Objectively speaking, the Red Fort never quite fell to the mutineers. What did fall were the homes in the European colony of Daryaganj, of defenceless white traders, the sort who raised guns only to kill partridges. Even at the peak of the ‘Mughal control’ of Shahjahanabad after the mutineers arrived in May 1857, the British maintained a dialogue with the traders of Delhi for their supplies. The traders were being forced by the sepoys into selling on credit or facing loot. On the other hand, the British agents paid in cash. It led to a direct loss of goodwill for the Mughal administration.

 After the recapture, the first thing the British did was to create a garrison inside the Red Fort. This garrison remained with the Indian Army till 2003-04, when it was transferred to the Archeological Survey of India. The historians erred, as did Nehru, in concluding that British at any point of time thought of using the Red Fort as the symbol of their empire’s magnificence. How else they would have built New Delhi.
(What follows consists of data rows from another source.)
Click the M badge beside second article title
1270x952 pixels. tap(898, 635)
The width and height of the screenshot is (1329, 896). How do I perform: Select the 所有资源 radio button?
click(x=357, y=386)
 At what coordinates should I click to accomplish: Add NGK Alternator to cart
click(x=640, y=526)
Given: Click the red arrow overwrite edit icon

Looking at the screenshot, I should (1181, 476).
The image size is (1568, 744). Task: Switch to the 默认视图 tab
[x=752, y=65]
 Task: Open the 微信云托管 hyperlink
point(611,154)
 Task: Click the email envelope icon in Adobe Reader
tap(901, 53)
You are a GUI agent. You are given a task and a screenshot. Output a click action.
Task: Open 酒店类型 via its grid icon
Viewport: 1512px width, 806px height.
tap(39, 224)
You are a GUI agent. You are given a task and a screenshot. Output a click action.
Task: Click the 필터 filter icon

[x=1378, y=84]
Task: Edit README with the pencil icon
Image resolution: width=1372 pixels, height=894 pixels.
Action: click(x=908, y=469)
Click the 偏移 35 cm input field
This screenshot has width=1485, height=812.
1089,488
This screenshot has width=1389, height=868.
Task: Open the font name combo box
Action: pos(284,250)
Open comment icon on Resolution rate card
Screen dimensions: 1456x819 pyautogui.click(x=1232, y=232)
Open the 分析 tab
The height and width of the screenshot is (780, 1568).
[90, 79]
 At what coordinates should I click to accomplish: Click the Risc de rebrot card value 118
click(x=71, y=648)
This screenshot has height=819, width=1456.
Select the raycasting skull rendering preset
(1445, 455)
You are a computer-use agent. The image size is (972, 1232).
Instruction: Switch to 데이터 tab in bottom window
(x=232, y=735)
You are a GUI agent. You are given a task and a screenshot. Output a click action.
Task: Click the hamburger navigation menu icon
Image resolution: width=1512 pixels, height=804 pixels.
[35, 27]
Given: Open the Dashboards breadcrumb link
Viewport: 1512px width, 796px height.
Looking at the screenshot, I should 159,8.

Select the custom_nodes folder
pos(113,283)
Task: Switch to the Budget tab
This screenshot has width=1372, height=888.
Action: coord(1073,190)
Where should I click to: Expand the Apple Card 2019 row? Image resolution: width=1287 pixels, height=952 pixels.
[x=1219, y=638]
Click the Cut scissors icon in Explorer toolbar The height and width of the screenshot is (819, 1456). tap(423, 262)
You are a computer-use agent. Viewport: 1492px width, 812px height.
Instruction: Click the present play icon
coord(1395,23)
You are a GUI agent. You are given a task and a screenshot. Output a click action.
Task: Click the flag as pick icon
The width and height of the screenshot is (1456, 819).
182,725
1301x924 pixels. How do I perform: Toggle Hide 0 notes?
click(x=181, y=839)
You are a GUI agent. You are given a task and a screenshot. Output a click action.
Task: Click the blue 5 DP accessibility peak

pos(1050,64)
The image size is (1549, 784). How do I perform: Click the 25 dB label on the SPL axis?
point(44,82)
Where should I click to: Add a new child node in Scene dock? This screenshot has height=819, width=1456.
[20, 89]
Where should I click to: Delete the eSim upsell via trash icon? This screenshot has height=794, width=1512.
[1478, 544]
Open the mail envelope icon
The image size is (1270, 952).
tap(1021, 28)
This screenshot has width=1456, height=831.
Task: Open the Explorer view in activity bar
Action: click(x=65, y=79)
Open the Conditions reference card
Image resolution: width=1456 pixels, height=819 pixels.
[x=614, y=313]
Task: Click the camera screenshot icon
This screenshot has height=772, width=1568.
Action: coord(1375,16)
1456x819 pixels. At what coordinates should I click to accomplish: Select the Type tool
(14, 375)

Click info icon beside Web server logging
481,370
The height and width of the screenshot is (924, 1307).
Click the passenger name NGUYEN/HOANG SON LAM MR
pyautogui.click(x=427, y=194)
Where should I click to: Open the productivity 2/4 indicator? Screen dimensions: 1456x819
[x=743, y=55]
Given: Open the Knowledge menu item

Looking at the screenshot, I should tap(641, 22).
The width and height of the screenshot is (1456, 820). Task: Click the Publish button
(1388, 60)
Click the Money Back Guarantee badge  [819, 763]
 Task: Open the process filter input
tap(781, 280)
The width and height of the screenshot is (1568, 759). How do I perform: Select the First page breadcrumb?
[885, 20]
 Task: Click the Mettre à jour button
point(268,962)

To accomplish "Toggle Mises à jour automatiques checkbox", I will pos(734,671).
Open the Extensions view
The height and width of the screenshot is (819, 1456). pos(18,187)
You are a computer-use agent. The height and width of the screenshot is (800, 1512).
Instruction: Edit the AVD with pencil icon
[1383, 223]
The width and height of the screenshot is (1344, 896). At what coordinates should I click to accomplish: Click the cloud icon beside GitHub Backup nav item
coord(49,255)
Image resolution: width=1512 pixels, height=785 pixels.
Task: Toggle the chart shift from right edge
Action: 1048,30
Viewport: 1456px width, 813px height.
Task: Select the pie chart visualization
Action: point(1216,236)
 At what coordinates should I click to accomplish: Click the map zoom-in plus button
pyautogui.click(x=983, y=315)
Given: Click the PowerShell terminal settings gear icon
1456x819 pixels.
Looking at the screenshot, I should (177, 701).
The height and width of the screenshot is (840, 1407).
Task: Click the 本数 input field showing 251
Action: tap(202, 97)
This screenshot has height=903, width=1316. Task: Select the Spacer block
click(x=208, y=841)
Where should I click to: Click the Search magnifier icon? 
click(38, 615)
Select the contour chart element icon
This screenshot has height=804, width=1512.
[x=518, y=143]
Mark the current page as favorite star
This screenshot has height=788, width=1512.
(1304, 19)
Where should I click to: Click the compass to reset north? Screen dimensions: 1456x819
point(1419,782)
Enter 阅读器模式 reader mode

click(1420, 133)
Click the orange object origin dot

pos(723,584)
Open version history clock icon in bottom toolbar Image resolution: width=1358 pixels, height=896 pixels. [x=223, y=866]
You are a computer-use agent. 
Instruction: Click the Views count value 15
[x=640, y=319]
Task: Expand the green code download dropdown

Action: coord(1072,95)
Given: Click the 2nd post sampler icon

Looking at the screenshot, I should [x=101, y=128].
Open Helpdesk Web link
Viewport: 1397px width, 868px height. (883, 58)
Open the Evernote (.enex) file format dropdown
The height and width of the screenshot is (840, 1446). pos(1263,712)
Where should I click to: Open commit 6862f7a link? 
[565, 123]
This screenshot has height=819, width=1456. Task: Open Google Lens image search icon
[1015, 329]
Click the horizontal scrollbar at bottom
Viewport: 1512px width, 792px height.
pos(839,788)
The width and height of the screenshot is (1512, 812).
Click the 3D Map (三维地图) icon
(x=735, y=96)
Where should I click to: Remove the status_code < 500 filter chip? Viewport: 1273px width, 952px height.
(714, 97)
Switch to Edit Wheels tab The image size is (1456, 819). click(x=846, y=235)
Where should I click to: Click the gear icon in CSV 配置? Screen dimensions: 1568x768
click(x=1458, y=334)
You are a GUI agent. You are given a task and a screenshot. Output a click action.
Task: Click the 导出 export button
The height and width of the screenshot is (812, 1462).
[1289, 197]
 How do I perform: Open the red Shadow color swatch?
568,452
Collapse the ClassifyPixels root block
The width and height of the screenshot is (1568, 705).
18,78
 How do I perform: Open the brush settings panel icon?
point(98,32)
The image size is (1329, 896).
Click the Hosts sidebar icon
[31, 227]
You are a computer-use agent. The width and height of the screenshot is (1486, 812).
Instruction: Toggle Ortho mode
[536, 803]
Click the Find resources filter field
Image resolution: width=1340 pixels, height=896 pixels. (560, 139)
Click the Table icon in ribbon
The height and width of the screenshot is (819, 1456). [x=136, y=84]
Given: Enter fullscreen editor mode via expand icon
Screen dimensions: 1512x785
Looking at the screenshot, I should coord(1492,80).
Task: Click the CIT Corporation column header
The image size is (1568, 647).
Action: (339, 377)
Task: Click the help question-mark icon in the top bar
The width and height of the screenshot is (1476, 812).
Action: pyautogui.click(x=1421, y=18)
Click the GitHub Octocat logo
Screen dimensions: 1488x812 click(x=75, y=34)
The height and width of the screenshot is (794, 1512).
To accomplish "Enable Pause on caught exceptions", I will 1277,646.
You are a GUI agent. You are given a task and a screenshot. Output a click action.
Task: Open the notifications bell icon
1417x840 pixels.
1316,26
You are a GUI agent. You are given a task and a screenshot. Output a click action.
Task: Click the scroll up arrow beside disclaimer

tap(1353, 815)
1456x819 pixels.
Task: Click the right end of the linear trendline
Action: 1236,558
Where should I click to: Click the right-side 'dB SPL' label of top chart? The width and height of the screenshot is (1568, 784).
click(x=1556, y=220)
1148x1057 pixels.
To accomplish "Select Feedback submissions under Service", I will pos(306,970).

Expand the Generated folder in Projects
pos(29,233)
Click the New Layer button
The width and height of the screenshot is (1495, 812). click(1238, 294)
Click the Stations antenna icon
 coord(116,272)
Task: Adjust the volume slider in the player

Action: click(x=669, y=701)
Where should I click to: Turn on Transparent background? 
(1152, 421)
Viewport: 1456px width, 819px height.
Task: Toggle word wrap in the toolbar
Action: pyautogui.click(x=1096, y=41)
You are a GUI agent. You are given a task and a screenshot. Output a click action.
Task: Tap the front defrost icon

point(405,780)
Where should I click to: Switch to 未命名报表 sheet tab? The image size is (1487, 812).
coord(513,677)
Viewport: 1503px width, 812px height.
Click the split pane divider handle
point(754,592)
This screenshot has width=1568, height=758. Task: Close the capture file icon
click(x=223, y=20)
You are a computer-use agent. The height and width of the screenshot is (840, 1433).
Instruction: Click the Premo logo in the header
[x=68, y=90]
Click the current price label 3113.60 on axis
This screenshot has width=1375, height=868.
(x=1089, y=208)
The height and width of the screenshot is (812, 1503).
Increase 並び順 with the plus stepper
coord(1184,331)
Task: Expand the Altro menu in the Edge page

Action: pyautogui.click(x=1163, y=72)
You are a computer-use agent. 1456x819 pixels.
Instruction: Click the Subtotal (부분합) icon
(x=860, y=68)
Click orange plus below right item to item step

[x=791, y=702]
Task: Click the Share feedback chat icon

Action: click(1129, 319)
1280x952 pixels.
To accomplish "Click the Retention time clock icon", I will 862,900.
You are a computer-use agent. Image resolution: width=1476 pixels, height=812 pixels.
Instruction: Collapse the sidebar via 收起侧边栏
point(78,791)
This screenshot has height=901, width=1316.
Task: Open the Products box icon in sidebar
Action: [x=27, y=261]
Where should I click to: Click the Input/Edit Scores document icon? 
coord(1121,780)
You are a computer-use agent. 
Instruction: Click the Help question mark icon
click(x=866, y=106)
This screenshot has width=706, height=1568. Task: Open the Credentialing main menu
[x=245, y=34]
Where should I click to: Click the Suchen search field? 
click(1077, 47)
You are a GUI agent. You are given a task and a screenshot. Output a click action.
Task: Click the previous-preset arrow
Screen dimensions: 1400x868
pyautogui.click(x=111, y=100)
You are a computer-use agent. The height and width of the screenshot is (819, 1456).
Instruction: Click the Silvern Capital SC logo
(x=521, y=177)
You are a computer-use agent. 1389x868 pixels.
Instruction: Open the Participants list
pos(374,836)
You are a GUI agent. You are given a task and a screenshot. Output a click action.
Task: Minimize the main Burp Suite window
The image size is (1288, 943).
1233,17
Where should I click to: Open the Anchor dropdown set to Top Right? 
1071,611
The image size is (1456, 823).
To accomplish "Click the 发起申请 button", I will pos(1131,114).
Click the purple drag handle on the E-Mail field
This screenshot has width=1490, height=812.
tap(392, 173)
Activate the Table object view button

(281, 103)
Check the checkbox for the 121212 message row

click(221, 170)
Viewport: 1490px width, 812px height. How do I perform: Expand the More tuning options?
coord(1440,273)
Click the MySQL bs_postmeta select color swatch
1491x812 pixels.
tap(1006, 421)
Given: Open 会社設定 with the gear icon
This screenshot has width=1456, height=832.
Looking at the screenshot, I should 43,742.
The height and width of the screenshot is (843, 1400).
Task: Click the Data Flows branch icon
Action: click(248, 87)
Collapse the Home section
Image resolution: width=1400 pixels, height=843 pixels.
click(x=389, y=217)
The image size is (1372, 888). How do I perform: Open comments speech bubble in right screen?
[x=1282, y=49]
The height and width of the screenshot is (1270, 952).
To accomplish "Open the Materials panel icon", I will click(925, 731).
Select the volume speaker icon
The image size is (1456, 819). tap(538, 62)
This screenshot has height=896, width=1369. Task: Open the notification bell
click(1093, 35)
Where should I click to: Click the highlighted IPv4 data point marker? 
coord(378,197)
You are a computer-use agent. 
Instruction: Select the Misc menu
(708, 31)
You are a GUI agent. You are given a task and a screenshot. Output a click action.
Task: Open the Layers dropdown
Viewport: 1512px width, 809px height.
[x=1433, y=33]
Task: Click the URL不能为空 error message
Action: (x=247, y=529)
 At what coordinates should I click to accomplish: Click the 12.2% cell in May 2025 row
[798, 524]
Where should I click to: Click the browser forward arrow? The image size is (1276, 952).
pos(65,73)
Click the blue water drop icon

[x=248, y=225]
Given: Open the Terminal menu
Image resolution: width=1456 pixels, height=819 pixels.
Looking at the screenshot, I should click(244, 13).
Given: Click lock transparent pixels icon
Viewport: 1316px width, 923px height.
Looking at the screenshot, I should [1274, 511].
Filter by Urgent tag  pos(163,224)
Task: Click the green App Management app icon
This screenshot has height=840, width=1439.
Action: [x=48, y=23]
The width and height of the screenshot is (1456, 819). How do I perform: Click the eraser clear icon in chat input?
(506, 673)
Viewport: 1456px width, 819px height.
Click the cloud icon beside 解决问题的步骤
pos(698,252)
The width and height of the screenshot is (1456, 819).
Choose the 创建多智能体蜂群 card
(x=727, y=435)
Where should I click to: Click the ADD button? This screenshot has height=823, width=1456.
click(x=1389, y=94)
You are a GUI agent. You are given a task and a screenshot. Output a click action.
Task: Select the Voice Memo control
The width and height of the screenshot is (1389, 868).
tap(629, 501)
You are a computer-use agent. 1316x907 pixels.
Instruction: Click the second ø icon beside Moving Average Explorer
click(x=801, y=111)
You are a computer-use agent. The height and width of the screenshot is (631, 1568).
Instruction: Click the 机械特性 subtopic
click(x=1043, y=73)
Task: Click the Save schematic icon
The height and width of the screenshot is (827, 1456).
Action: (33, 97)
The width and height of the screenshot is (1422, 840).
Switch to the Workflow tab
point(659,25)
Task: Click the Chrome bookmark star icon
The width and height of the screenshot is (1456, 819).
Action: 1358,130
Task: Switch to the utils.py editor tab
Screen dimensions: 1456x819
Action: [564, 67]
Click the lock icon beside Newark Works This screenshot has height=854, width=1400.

The fort was used ‘significantly’ by the British between 1857 and 1947only on two occasions – that too for the purpose of conducting trials. The first ‘spectacular’trial held by the British inside the fort was of Bahadur Shah Zafar, the former emperor. The venue of the former emperor’s palace was chosen to establish the colonial authority.

The second trial was of the Indian National Army members, which was held in the fort as it housed a garrison and INA trials were part of the general court martial proceedings. Jawaharlal Nehru, who donned the lawyer’s gown to defend the INA volunteers as member of the National Defence Committee, wrote after the second Red Fort trial in 1946, ‘Every stone in that historic setting tells a story and revives a memory of long ago. Ghosts of the past, ghosts of the Moghuls, of Shah Jahan, of Bahadur Shah, proud cavaliers pass by on prancing horses, processions wend their way.’

The aforementioned excerpt from Nehru’s foreword to Two Historic Trials in Red Fort lucidly explains as to why the first prime minister chose the Red Fort over any other venue, especially the magnificent monuments built by the British. For Nehru, the INA trials were ‘spectacular’ from the Indian point-of-view. Having long moved away from Nehruvian Socialism as our professed economic policy, it’s now time to give his idealism also a decent burial.

Sidharth Mishra is with Centre for Reforms, Development & Justice, and consulting editor, Millennium Post.